Моя бывшая жена Элен. Я представляю ее в стоматологическом кабинете склонившейся над открытым ртом красивого пациента мужского пола. Взгляд ее зеленых глаз сосредоточен, нижняя губа закушена не слишком ровными, но здоровыми зубами; легкая испарина на напряженной красивой шее трогательно открыта взгляду мужчины, сидящего в кресле — точно так же, как и мне при тех же обстоятельствах много лет назад, в момент нашего знакомства. Это воспоминание возбуждает во мне глупую ревность, из-за которой даже работа бормашины представляется мне чем-то эротическим. Я невольно начинаю гадать, а не влюблен ли в Элен этот пациент? А вдруг он уже ее любовник?

Мейзи, моя мать. Теперь она мирно и счастливо живет в Боу, после смерти Эрика посвятив себя Богу (вместо того чтобы в третий раз выйти замуж за доброго человека); раз в неделю ходит в публичную библиотеку за новой порцией «милых» романов и добровольно ухаживает за стариками, что, увы, предусматривает и регулярные посещения дома престарелых, где обитает Энни-Бритва, чье пребывание там частично оплачивает (меня раздражают романы, в которых не объясняется, кто за что платит) служба социального обеспечения, частично — мы с теткой. Мод была бы рада нести это бремя одна, считая (и совершенно справедливо), что мне и без того хватает расходов, но моя мать слишком щепетильна, чтобы такое допустить. Так что, поскольку она не в состоянии делать это, «вносить ее долю» должен я.

«Я скорее умру с голоду, чем возьму у Мод хоть пенни», — говорит мать, как видно, забыв, что было время, когда она брала — точнее, ей давали — намного больше указанной суммы. Гордость придает ей самоуверенности. Когда Мод приезжает за ней из Челси на своем любимом серебристом спортивном «порше» и везет куда-нибудь, моя мать наряжается и надевает самую яркую, вызывающую шляпу.

Моя тетя, Мод, которая живет в собственном доме в Челси и ездит на серебристом «порше». Она почти знаменитость, литературная дама, но у нее грубоватые манеры и стыдливое девичье сердце. С годами она становится все больше похожей на барменшу: у нее широкое румяное лицо, окруженное жесткими, как пакля, волосами; полное коренастое тело, затянутое в корсет, толстые ноги и всегда слишком короткие юбки. Это барменша из прошлого — девушки, работающие в местной пивной, носят джинсы в обтяжку и викторианские блузки с оборками. Тетя Мод… Над ней я посмеиваюсь, но и горжусь ею. Она щедрая, умная и глупая одновременно, обожает титулы и то, что называет «старой аристократией». Ее желание, чтобы я сделал карьеру, стало причиной всех моих несчастий.

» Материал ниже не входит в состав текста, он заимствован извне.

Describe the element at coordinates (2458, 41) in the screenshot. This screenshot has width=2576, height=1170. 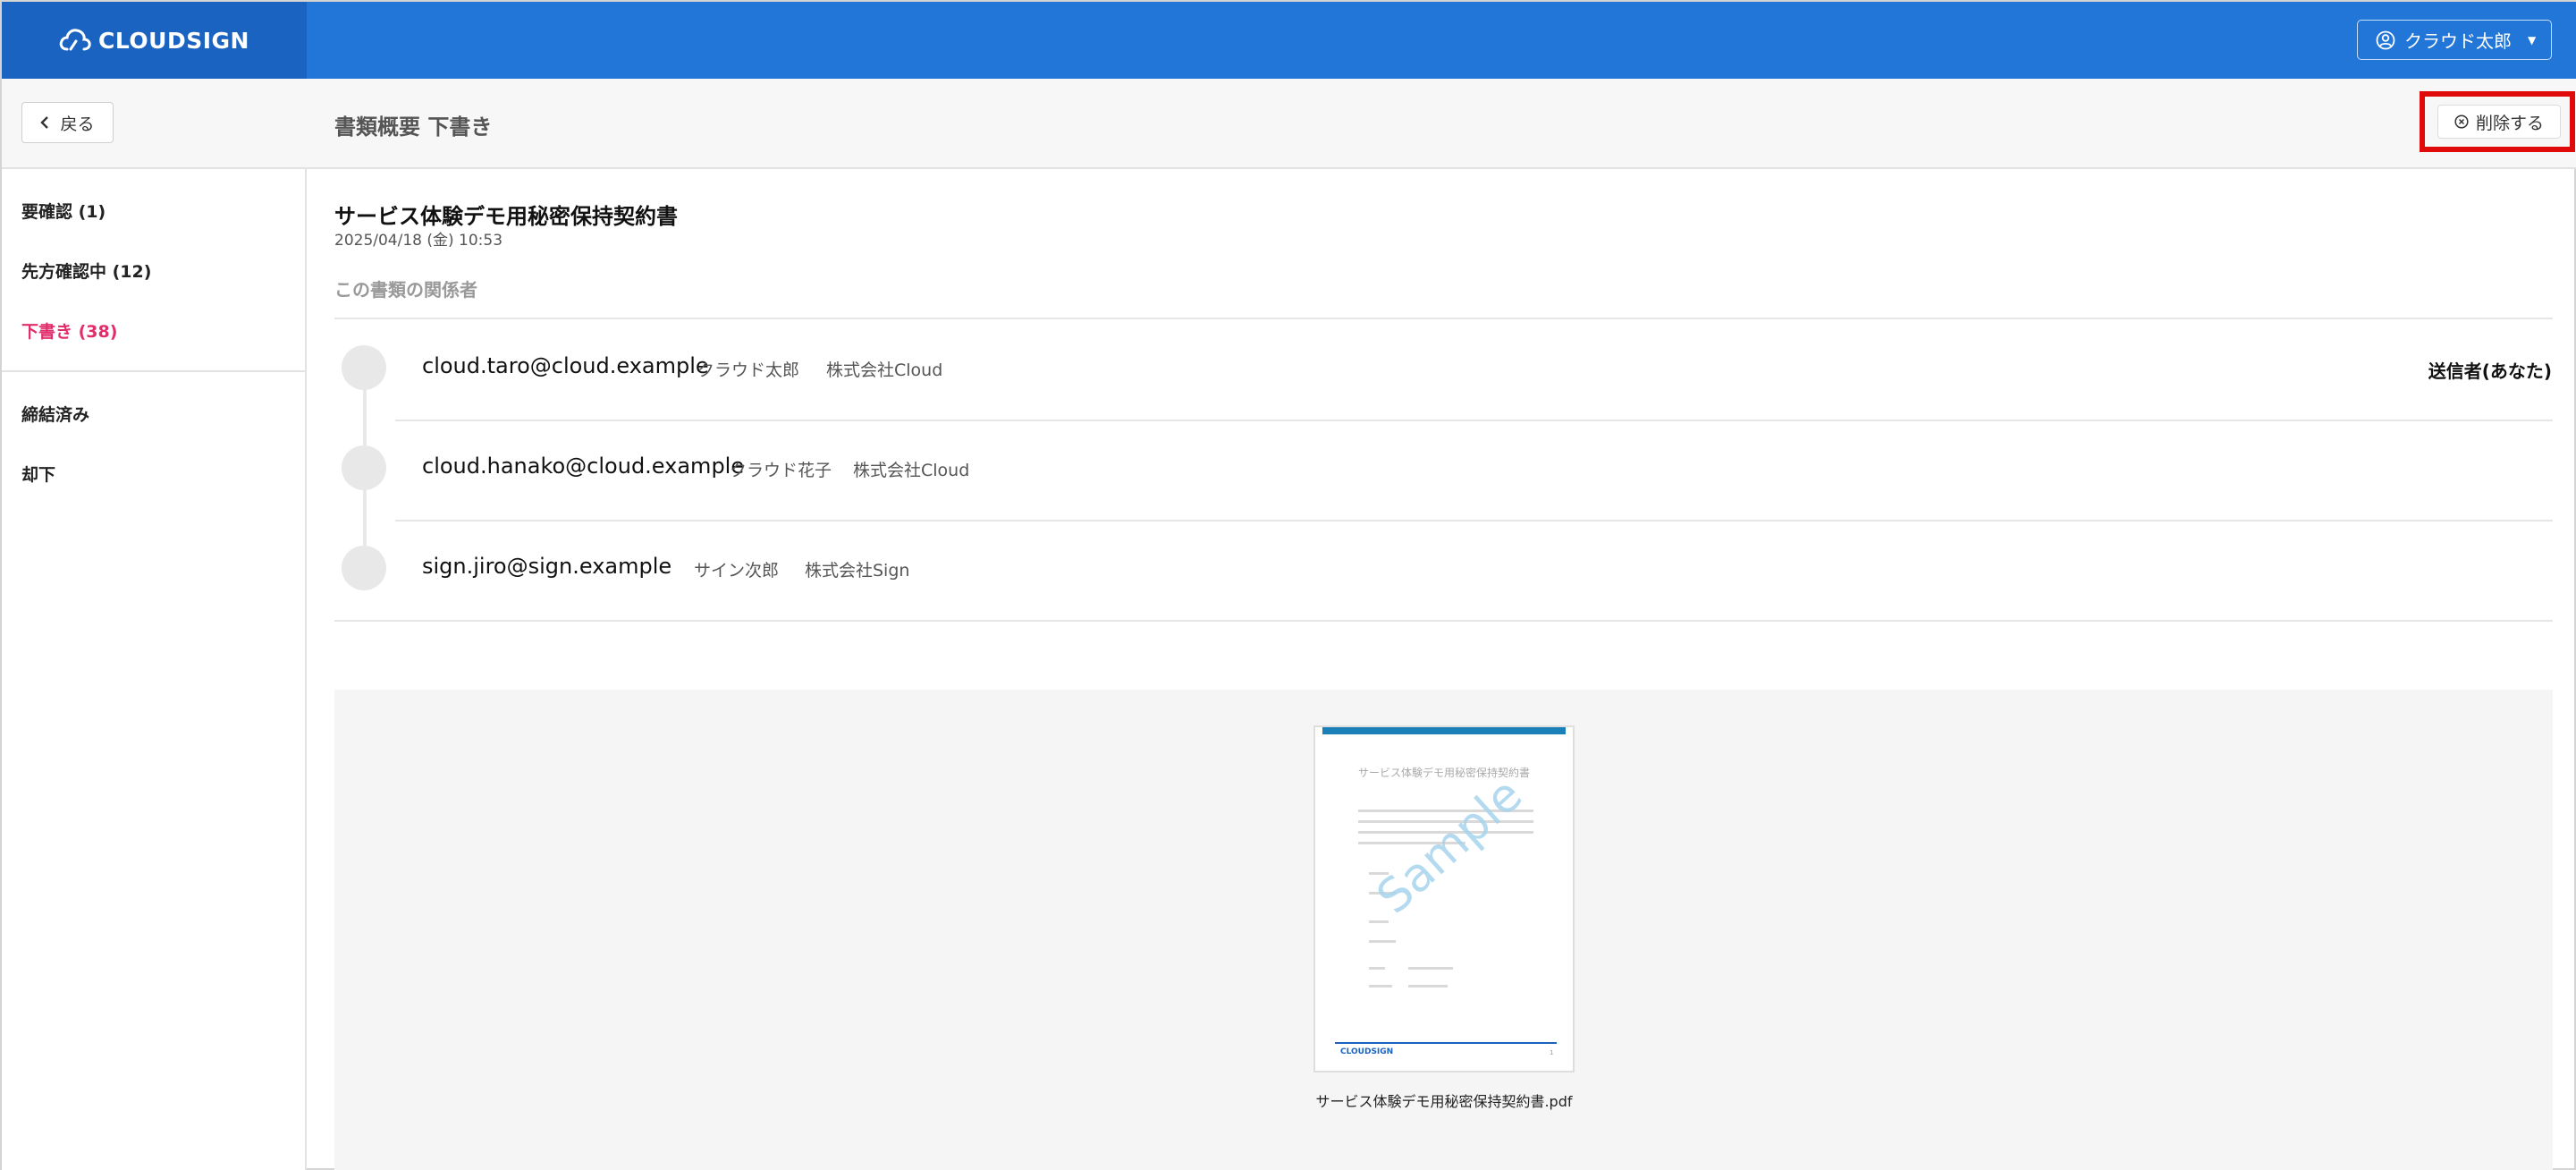
I see `user-name: クラウド太郎` at that location.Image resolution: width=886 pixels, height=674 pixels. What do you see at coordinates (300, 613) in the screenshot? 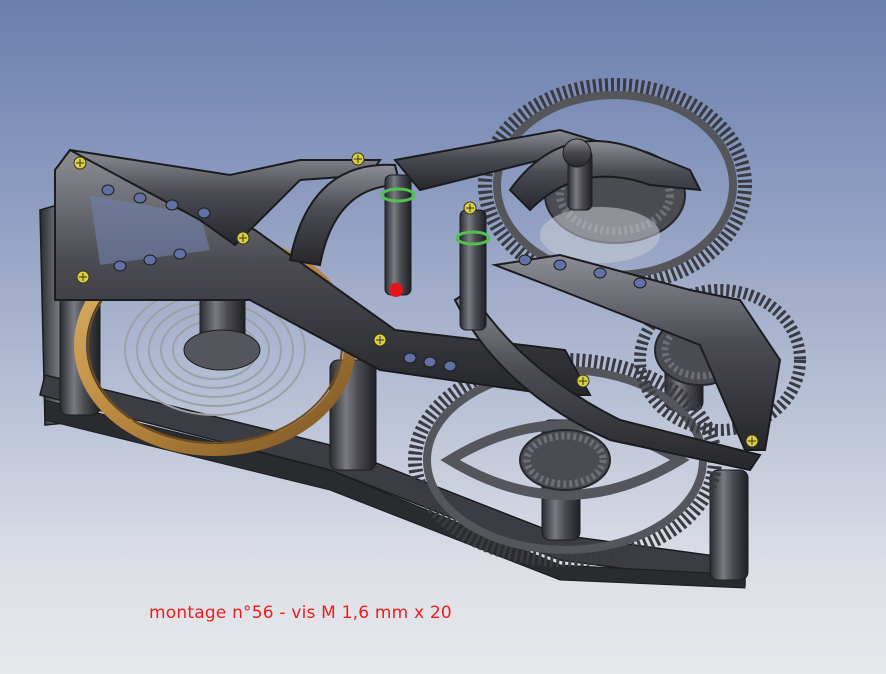
I see `caption-text: montage n°56 - vis M 1,6 mm x 20` at bounding box center [300, 613].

На этом воображаемом холсте присутствуют и другие персонажи — друзья, родственники и друзья родственников: например, мой бывший шурин Генри, государственный служащий, медленно, но верно прокладывающий себе путь в коридоры власти. Он гордится тем, что дает советы министру, делит сердце (если оно у него есть) между своей богатой и веселой женой, владелицей расположенного в Норфолке большого сада для выращивания фруктов на продажу, и очаровательной юной любовницей, близкой подругой Клио и дочерью моего старого друга Джорджа, торгующего картинами. Разумеется, кроме главных действующих лиц существует еще множество второстепенных, даже незаметных, но вовсе не незначительных: приходящие домработницы, няньки, уборщицы, мойщики окон и почтальоны; мои соседи из Вест-Индии; человек, живущий ниже по улице, у которого вечно лает собака; панки, обитающие в доме напротив и тратящие уйму времени для того, чтобы появиться на людях (бреющиеся, завивающие локоны и орошающие себя фонтанами геля для волос), которых я вижу из своего окна.

И так далее. До бесконечности. Как на полотне кого-то из Брейгелей.

Пока я пишу это, мне на память приходит одна такая картина. Люди работают в поле; вдали видна гавань. В углу изображен слабый всплеск волны. Это «Падение Икара» Питера Брейгеля Старшего.